Elle se déroule en plusieurs étapes.

Phase initiale

Elle se décline en :

    • prise de contact avec le praticien TIP.
    • identification du cadre de travail.
    • présentation du principe de la thérapie interpersonnelle.
    • établissement du nombre de séances total que durera la thérapie interpersonnelle.
    • identification du diagnostic TIP déterminant si la thérapie interpersonnelle portera plutôt sur un déficit interpersonnel, un deuil, un conflit ou une transition de rôle.
    • diagnostic de style d’attachement.
    • pose du cadre de travail et des modalités pratiques.

Phase intermédiaire

Travail spécifique en fonction du type de problème identifié. C’est le praticien TIP qui  mène la thérapie en fonction de la problématique en question. La thérapie interpersonnelle propose plusieurs techniques spécifiques. Chacune de ces techniques a des caractéristiques et des objectifs particuliers. Vous trouverez sur cette page davantage d’informations sur les techniques TIP.

Terminaison

Elle prépare la fin de la thérapie. Elle vise plusieurs buts :

    • Permettre la rupture du lien avec le thérapeute
    • Éviter que le patient ne rechute
    • Eviter que le patient ne devienne dépendant du thérapeute
    • Aider le patient à s’approprier ses ressources
    • L’aider à prendre conscience de ses améliorations
    • Généraliser les acquis IP
    • Expérimenter le désinvestissement d’un lien.

Le nombre de séances est limité à l’avance, au cours de la phase initiale, généralement à 12 à 16 séances par le praticien TIP. Ceci permet d’éviter un désinvestissement du patient dans la thérapie et de ne pas garder le patient en thérapie plus que nécessaire.

Toutefois, selon les cas, le nombre de séances peut être augmenté, ou bien une thérapie de maintenance peut être décidée, en particulier dans les situations de plus grande vulnérabilité : adolescence, femme enceinte, personne âgée, etc…

En d’autres termes, la thérapie interpersonnelle est une thérapie extrêmement prometteuse qui va probablement se développer au cours des années en France… Ce d’autant que son efficacité est quantifiable et vérifiée.

Bibliographie

1. Cuijpers P, Geraedts AS, van Oppen P, Andersson G, Markowitz JC, van Straten A. Interpersonal psychotherapy for depression: a meta-analysis.
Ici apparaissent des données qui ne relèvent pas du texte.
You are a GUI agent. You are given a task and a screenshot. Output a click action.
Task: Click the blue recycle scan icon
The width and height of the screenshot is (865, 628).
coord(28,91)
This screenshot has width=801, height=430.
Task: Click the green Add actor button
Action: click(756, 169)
Am J Psychiatry;168(6):581-92.

2. D’Onofrio, B., & Emery, R. (2019). Parental divorce or separation and children’s mental health : Parental divorce or separation and children’s mental health. World Psychiatry, 18(1), 100‑101. https://doi.org/10.1002/wps.20590

3. Neveux, N., Pratiquer la thérapie interpersonnelle. Les ateliers du praticien. 2021: Dunod.

4. Neveux, N., Prendre en charge la dépression avec la thérapie interpersonnelle. Les ateliers du praticien. 2022: Dunod.